**Exercise objective**
Starting at the line that contains "Task: Click the Update File button", print each line exactly through the end of the listing. Skip any pictures and add nothing.
[[ Data extract open ]]
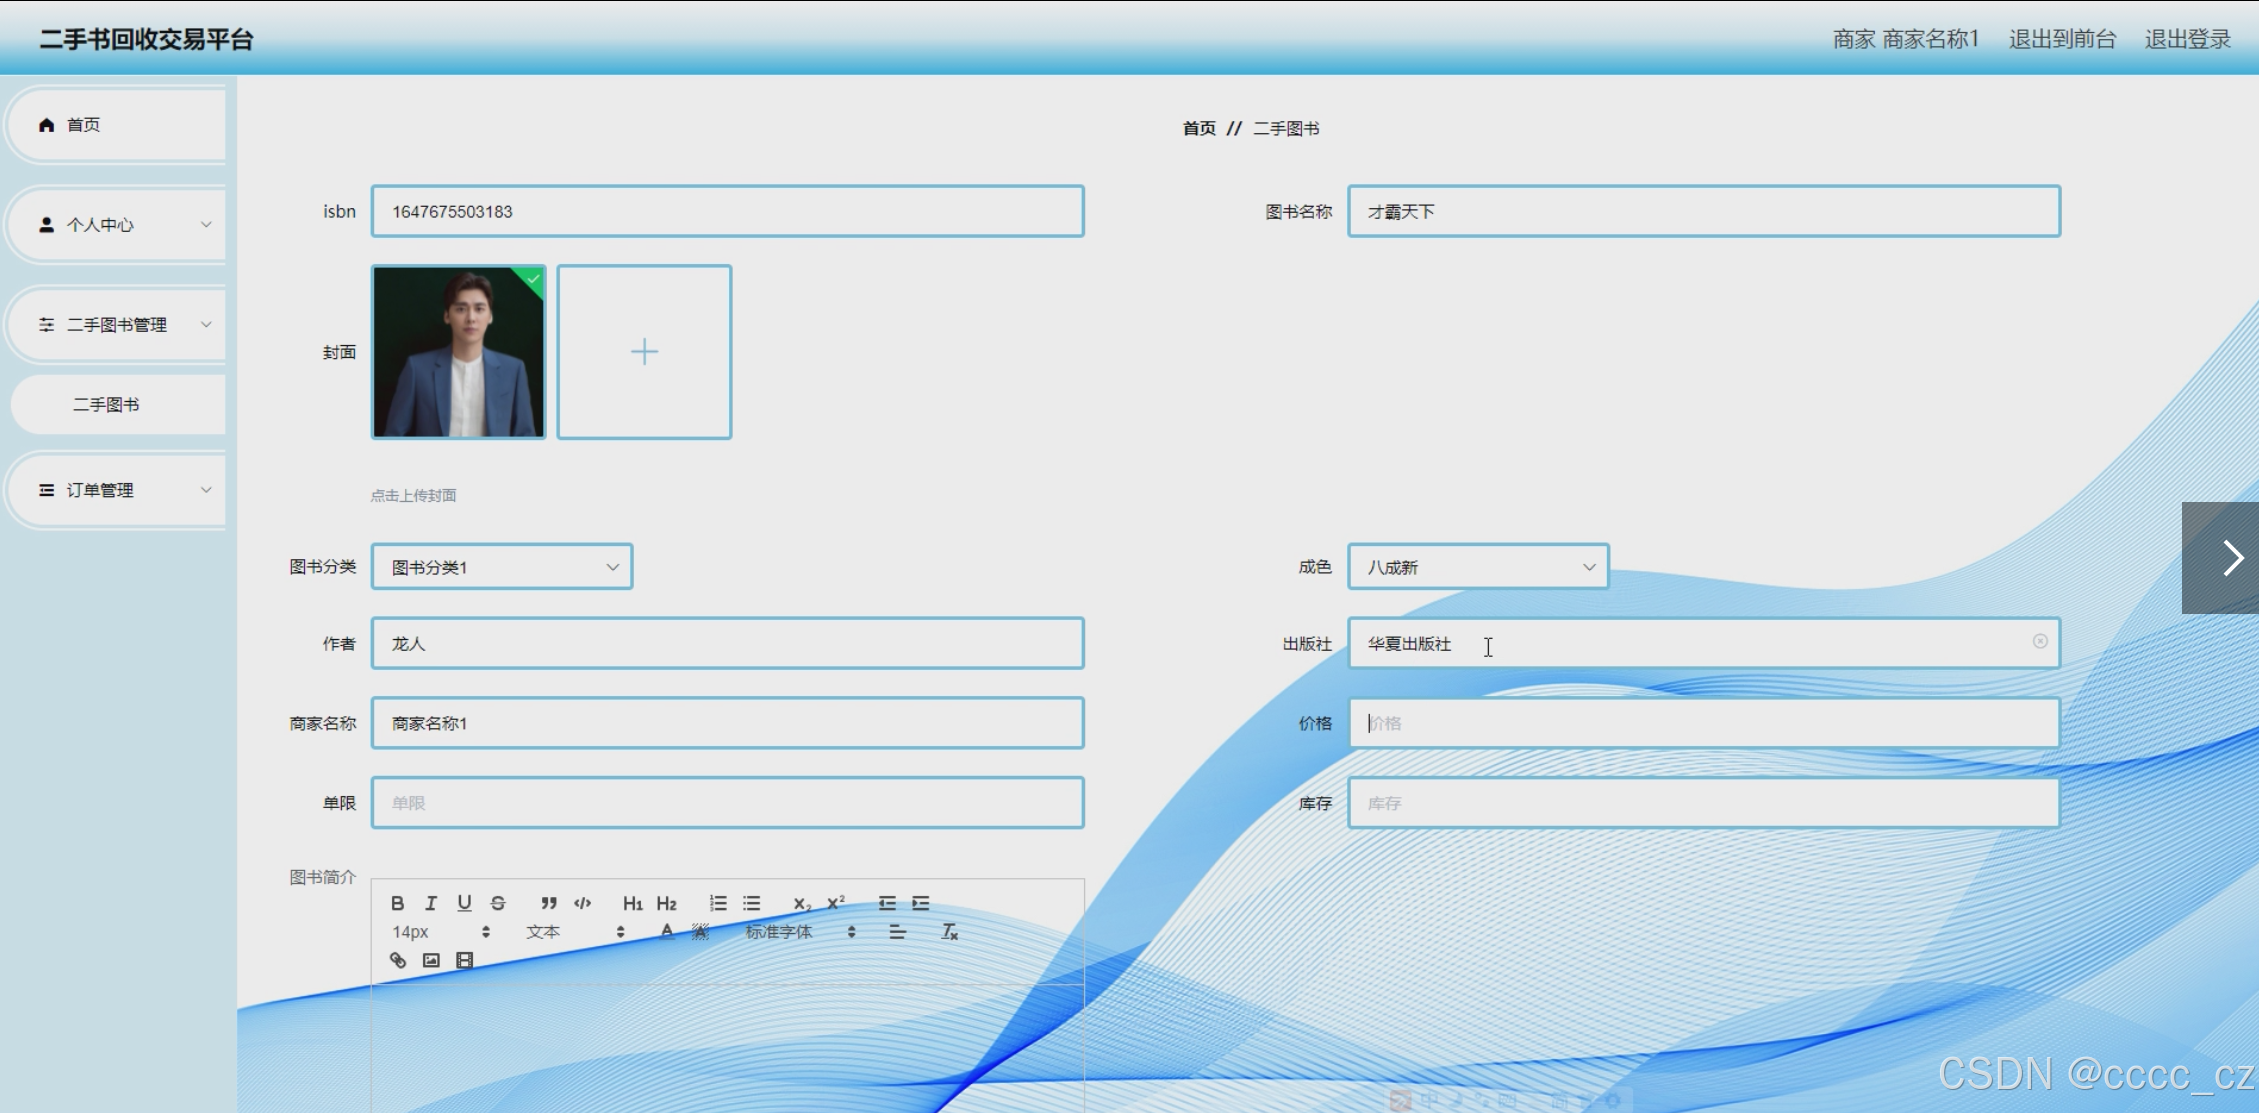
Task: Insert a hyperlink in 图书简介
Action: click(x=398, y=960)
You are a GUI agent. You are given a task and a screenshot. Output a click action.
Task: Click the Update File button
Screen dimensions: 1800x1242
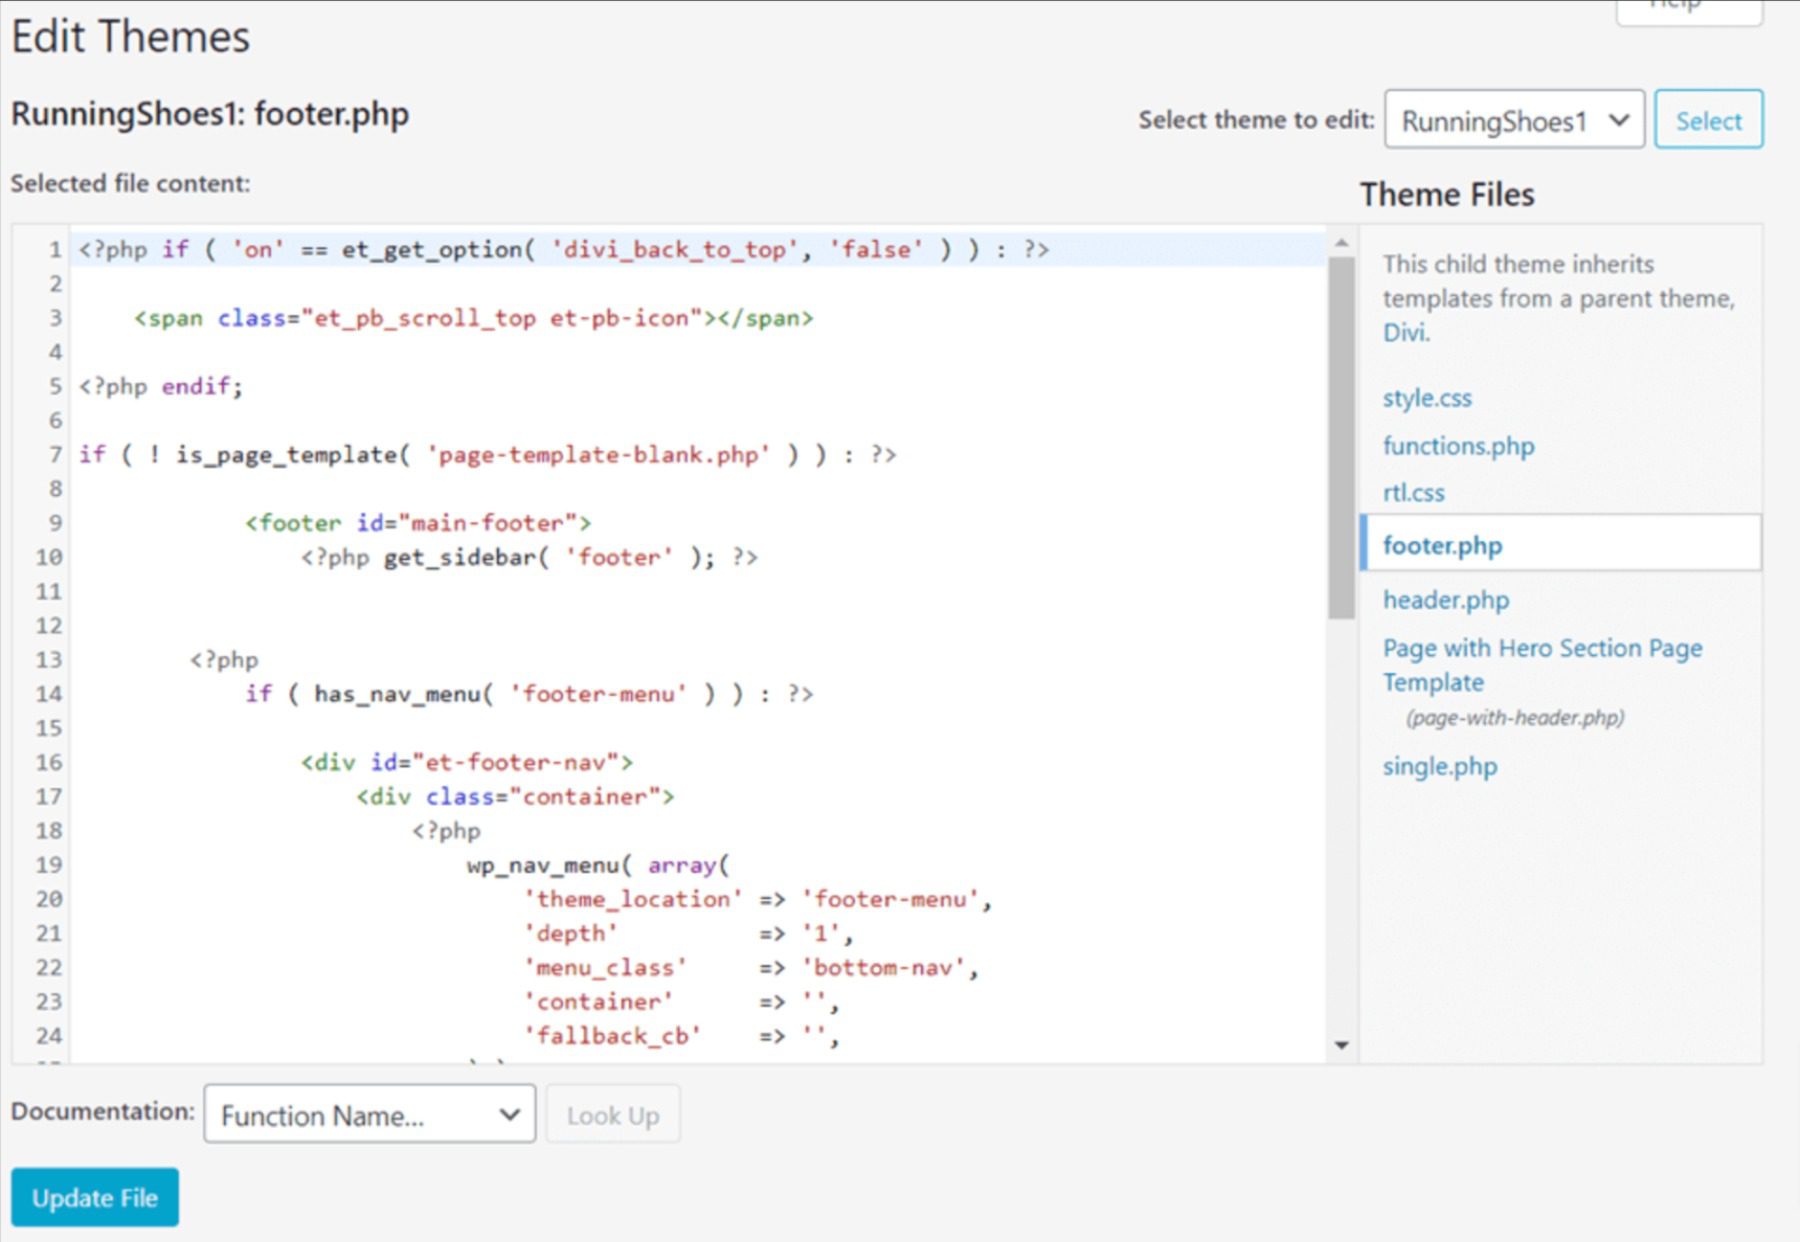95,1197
[[ Data extract closed ]]
**Solution to the exercise**
Task: Click the Update File button
Screen dimensions: 1800x1242
95,1197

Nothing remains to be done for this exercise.